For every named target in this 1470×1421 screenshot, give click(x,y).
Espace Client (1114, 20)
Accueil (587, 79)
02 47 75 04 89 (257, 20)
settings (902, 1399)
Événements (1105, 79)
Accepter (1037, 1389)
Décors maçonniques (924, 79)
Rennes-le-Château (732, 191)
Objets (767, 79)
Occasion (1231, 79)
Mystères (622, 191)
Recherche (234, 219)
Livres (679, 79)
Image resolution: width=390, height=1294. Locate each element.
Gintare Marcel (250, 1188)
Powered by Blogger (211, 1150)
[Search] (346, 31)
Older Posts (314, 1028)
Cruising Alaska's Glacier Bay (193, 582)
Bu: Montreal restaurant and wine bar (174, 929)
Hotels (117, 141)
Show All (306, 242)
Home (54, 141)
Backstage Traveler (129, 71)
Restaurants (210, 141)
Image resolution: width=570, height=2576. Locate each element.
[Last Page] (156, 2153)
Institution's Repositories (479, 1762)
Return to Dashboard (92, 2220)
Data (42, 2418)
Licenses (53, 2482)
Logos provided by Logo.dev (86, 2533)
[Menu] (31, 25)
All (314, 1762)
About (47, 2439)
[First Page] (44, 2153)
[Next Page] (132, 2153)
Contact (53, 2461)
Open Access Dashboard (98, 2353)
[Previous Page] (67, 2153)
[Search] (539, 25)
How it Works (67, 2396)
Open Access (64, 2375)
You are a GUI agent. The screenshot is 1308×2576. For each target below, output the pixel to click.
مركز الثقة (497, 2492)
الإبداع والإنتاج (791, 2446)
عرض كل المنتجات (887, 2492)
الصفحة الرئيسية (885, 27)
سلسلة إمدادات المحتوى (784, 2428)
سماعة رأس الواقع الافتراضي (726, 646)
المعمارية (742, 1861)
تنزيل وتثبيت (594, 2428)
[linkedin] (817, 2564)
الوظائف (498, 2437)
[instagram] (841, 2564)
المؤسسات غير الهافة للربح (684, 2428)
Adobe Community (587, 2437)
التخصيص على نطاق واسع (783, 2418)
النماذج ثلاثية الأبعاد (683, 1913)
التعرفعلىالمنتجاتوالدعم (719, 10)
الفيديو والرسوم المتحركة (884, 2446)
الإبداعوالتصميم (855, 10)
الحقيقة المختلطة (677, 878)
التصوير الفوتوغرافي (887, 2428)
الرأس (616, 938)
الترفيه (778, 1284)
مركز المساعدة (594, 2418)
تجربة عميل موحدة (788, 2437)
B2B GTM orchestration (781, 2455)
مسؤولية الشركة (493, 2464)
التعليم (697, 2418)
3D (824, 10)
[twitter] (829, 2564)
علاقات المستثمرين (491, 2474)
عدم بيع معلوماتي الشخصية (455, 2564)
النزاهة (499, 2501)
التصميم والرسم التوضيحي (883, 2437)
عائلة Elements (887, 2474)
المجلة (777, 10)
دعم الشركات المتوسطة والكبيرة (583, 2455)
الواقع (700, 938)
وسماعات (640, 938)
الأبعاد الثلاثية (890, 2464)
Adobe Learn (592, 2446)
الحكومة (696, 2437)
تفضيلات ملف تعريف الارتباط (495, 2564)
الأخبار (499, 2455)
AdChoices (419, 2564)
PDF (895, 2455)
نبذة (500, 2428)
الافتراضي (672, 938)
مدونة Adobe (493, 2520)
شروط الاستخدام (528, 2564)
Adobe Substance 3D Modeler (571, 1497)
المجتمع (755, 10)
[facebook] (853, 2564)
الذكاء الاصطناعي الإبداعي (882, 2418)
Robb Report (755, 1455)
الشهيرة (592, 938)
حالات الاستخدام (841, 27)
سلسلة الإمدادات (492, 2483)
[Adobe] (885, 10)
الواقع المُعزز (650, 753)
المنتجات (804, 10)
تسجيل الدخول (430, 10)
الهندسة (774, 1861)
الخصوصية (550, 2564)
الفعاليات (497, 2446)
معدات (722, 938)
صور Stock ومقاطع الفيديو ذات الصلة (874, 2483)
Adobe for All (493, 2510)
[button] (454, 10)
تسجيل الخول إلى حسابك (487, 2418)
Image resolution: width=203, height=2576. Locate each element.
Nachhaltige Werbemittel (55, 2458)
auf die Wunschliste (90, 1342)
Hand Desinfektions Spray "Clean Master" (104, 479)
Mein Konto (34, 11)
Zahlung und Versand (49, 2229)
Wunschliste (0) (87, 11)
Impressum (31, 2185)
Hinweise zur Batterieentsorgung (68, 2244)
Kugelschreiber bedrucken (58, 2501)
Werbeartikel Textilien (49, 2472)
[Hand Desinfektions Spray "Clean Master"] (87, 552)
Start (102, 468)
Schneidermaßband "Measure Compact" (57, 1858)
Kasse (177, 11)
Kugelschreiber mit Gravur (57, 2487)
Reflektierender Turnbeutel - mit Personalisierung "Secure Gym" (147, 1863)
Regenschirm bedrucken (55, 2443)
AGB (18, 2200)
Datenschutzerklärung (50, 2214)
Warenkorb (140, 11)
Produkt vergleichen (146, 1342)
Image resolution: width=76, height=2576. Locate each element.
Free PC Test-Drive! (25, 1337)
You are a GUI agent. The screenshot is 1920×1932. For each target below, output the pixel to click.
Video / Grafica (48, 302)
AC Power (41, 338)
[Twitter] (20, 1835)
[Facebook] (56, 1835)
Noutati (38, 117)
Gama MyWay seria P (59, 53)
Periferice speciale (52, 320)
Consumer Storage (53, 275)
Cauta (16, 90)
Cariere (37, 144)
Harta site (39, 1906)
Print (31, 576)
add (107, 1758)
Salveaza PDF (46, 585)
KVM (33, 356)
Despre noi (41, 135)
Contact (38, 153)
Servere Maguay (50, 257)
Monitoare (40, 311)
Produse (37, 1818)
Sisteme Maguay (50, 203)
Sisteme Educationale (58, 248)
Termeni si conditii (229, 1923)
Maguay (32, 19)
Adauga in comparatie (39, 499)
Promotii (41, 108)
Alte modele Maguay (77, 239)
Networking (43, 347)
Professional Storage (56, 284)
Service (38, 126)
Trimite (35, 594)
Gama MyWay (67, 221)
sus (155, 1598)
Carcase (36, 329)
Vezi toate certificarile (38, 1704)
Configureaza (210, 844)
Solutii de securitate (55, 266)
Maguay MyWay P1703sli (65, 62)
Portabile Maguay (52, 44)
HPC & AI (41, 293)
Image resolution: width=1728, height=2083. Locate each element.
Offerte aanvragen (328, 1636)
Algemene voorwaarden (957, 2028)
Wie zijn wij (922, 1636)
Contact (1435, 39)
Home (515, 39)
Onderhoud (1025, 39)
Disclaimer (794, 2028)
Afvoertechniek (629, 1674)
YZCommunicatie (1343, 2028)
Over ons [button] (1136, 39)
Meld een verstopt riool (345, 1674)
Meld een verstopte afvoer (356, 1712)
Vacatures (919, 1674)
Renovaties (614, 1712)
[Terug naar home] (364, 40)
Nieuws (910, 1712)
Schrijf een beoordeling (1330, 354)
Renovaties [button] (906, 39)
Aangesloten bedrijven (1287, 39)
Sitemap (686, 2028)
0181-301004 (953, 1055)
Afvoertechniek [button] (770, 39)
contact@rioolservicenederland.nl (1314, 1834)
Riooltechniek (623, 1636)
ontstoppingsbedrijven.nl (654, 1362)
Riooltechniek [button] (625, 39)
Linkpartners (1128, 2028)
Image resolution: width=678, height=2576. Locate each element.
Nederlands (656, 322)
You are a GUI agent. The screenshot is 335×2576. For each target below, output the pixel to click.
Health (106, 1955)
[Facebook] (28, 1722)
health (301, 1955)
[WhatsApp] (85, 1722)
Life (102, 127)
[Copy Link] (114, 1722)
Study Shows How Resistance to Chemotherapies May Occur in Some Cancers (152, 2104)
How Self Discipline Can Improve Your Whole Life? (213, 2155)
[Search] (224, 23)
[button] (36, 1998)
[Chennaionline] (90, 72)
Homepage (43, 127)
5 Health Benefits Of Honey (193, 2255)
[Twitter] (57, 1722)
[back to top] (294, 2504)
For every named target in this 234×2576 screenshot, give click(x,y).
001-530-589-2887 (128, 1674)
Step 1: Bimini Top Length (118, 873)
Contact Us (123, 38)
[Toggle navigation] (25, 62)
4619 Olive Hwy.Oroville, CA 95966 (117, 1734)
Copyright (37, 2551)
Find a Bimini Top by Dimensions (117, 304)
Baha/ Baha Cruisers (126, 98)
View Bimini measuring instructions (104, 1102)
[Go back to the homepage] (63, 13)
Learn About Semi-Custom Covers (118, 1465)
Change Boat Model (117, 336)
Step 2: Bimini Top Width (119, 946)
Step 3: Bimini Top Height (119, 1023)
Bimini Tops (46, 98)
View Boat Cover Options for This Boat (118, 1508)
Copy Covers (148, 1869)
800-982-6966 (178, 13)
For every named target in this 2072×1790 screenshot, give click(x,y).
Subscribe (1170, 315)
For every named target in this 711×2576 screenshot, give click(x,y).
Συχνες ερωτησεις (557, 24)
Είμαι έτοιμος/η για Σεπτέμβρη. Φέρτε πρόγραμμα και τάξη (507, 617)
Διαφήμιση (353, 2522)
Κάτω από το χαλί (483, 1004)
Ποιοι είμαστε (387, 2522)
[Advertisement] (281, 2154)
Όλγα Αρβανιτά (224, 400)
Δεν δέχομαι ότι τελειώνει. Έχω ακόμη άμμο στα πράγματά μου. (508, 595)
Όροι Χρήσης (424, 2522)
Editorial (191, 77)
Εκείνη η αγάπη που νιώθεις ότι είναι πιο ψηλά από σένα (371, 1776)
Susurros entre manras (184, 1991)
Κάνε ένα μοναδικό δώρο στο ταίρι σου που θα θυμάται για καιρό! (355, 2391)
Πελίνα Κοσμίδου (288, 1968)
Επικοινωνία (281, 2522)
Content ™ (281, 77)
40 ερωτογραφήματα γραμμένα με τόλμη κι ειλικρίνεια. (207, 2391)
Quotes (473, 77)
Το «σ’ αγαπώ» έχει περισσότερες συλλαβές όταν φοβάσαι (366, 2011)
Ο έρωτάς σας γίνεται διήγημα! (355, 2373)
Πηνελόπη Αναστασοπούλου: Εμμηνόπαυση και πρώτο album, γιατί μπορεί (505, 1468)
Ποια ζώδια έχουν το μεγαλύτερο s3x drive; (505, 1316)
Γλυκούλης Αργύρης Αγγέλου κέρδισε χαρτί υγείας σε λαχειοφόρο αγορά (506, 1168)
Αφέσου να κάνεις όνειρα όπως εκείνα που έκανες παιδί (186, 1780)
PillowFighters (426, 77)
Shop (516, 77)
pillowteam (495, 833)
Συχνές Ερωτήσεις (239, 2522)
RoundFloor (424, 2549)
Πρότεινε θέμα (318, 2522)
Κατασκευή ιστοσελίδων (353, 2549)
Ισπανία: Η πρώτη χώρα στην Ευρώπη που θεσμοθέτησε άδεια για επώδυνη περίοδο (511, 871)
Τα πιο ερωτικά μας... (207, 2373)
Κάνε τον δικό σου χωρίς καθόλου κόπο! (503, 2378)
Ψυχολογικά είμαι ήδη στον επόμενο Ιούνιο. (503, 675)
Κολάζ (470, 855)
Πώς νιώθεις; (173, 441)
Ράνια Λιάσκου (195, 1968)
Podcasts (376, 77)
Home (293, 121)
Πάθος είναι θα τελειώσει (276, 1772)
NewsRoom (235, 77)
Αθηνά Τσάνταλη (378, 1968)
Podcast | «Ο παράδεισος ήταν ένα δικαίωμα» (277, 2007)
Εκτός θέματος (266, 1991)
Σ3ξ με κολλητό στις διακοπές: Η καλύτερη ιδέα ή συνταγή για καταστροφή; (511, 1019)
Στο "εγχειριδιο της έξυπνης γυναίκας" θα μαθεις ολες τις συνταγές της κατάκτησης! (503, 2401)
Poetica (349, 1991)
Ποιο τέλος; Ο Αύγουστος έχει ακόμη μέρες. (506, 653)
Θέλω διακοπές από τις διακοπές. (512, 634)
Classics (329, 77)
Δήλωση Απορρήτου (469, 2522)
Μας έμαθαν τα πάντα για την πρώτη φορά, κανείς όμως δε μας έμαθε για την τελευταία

Instructions for the task:
Give back exactly the lines of the listing above that run from the line with "المجتمع (755, 10)" to the line with "[button] (454, 10)", inclusive.

Solution for this task:
المجتمع (755, 10)
[facebook] (853, 2564)
الذكاء الاصطناعي الإبداعي (882, 2418)
Robb Report (755, 1455)
الشهيرة (592, 938)
حالات الاستخدام (841, 27)
سلسلة الإمدادات (492, 2483)
[Adobe] (885, 10)
الواقع المُعزز (650, 753)
المنتجات (804, 10)
تسجيل الدخول (430, 10)
الهندسة (774, 1861)
الخصوصية (550, 2564)
الفعاليات (497, 2446)
معدات (722, 938)
صور Stock ومقاطع الفيديو ذات الصلة (874, 2483)
Adobe for All (493, 2510)
[button] (454, 10)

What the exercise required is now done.